I just had a look at the full text of the statement of Reform youth leaders, not just the parts that have been widely quoted. It is not only the ready acquiescence in Amnesty International’s and Human Rights Watch’s condemnations of Israel that saddens. It is the way that the “youth leaders” are taught to use Jewish texts.
Certain phrases or statements are taken to stand for the whole of Jewish thought and law on a given subject. Thus the letter begins, “As future leaders of the Reform movement, we heed the call of Rabbi Hillel to be from the students of Aaron and love peace and pursue peace.” I wonder if the earnest signatories of the letter are familiar with another statement of Hillel, or for that matter another Mishna from Avos.

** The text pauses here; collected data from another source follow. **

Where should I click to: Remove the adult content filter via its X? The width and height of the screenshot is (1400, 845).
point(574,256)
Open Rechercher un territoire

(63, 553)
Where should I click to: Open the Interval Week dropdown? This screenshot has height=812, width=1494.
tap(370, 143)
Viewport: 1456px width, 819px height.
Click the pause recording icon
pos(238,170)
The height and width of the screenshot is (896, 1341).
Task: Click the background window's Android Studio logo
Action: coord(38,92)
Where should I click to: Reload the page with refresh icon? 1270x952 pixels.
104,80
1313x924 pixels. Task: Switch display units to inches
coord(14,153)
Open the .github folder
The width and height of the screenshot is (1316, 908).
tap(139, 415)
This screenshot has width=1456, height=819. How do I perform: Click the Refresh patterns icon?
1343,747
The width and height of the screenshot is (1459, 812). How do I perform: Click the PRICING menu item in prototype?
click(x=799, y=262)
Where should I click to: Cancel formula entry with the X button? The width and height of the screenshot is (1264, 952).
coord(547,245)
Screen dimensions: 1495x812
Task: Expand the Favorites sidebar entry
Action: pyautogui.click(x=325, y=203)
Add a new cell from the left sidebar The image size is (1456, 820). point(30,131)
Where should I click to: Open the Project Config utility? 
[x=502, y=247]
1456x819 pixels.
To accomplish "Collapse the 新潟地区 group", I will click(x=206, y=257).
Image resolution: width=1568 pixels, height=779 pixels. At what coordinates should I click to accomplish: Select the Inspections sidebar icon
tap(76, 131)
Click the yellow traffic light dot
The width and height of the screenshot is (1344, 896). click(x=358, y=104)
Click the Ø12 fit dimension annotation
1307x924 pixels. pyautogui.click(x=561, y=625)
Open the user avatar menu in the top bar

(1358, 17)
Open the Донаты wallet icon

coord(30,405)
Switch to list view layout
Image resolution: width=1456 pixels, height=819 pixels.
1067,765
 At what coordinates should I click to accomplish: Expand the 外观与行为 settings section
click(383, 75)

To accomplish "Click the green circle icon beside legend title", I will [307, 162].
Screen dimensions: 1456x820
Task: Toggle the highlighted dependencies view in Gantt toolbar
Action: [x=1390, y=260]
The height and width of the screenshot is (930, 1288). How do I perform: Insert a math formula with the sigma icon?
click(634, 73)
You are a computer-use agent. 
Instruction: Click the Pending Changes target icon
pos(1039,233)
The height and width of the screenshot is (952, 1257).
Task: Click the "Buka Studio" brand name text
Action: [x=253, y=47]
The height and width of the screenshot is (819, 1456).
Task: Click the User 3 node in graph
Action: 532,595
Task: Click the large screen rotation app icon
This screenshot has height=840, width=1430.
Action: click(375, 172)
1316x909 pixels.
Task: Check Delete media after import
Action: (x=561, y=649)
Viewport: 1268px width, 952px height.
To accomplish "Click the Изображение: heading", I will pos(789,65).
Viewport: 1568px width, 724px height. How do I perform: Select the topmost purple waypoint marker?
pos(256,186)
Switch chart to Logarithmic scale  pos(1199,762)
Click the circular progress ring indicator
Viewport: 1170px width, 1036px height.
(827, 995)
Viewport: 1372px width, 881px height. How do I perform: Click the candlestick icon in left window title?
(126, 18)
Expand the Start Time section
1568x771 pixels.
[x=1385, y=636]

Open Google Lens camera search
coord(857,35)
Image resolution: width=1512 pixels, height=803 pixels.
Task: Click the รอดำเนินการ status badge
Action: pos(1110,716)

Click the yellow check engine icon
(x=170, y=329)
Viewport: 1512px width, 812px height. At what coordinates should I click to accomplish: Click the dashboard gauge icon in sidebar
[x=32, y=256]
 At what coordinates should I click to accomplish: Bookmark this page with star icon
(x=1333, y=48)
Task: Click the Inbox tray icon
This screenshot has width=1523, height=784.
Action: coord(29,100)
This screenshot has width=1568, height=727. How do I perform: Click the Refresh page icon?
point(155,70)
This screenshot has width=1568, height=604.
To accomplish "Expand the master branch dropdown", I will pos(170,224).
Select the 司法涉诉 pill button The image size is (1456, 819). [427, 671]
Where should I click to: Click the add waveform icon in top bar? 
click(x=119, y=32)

I suspect that this quote was simply yanked from context and made part of a catechism, one of whose principal tenets is that war is always bad and peace is always good. The Conservative Movement does the same kind of thing with the prosbul. The more identified members of the movement may never have opened up a Gemara in their lives, but if challenged for the source that halacha is infinitely malleable according to the needs and the spirit of the time will triumphantly brandish the prosbul aloft as decisive proof. Here too one can be sure that little time has been invested in the sugya of prosbul.
Here is another example of the way the letter employs texts: “As we recall from the story of Sodom and Gomorah, G-d agrees to spare the cities if Avraham can find ten innocent civilians.” Ten innocent civilians, however defined, is an interesting translation of tzadikim, righteous men. But that is what comes of using classical texts only as proofs for already determined positions.